[Stored data entries]
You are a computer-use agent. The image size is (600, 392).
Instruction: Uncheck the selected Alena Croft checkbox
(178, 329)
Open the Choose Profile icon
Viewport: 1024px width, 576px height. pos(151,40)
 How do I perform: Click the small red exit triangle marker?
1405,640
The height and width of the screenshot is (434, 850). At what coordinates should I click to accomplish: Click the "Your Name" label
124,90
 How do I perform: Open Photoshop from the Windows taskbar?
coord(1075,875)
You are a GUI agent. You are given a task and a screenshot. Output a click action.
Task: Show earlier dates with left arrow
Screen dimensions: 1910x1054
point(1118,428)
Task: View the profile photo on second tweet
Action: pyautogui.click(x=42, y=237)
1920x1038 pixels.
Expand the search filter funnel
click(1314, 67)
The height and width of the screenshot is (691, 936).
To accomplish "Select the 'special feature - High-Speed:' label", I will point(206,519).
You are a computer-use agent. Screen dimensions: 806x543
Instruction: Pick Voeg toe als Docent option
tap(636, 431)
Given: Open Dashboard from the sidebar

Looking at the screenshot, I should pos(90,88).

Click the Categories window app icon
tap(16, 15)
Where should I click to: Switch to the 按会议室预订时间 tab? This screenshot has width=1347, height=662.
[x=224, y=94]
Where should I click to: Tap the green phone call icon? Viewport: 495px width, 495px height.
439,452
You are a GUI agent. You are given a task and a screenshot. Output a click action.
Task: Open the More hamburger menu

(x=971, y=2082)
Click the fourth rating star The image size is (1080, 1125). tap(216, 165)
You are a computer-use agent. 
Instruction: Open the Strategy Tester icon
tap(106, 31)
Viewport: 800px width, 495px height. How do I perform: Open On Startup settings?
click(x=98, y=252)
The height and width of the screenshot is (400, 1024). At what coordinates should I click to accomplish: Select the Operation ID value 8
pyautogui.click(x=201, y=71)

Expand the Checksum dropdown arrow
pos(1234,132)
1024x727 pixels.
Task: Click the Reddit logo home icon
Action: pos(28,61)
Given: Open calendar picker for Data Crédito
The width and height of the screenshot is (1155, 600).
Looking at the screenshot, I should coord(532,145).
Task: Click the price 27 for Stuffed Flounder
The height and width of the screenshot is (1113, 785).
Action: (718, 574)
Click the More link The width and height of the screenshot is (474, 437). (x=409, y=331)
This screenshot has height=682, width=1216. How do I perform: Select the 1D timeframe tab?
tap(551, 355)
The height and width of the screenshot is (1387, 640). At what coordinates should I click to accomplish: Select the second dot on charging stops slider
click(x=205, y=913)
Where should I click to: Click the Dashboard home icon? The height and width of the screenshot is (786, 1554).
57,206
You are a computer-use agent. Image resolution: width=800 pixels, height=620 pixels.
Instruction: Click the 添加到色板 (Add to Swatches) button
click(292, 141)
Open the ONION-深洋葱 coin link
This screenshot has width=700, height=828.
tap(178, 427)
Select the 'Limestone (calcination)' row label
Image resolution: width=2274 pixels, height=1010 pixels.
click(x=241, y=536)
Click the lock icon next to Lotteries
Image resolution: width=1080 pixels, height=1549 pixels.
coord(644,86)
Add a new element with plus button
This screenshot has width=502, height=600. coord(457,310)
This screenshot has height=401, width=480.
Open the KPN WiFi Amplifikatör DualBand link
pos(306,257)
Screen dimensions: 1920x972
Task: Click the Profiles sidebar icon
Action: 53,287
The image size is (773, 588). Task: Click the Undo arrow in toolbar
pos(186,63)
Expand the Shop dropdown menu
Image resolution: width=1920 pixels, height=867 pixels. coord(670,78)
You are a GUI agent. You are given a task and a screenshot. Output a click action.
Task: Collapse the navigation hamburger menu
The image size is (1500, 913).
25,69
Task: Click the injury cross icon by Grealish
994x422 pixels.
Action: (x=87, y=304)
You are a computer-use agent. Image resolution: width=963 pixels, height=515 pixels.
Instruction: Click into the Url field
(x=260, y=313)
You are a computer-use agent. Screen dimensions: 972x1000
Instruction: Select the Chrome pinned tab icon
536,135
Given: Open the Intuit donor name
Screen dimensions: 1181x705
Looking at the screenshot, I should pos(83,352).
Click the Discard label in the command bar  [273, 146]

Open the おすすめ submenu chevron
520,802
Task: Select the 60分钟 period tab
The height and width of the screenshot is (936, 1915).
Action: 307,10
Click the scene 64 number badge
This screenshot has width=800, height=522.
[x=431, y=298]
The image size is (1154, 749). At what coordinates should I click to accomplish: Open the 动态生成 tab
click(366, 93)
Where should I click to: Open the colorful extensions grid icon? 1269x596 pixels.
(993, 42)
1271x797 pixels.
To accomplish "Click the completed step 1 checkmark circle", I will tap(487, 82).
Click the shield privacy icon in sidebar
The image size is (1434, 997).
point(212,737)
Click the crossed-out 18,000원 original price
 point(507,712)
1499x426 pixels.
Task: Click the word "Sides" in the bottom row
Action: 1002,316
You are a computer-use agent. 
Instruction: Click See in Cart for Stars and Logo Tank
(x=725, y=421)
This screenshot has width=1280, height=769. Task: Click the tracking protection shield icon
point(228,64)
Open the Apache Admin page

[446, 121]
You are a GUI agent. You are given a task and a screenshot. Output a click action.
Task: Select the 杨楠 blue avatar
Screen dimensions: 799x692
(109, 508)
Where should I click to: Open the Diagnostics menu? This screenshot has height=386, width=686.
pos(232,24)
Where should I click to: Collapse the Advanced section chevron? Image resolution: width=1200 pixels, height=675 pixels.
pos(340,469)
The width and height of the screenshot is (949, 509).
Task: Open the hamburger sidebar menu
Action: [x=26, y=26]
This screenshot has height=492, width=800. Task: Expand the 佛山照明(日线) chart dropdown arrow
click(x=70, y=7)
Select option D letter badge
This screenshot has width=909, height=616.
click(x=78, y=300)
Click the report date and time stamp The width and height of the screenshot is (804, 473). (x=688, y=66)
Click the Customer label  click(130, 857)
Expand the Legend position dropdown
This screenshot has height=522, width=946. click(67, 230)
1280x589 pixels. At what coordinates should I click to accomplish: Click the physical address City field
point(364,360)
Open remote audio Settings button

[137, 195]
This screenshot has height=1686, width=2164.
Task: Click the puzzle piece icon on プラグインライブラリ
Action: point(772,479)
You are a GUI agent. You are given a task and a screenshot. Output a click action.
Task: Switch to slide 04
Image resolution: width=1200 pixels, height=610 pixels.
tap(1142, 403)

[Problem requirements] Count the lines in the entries where the string "will" appears, and report only the number.

[Solution to the exercise] 2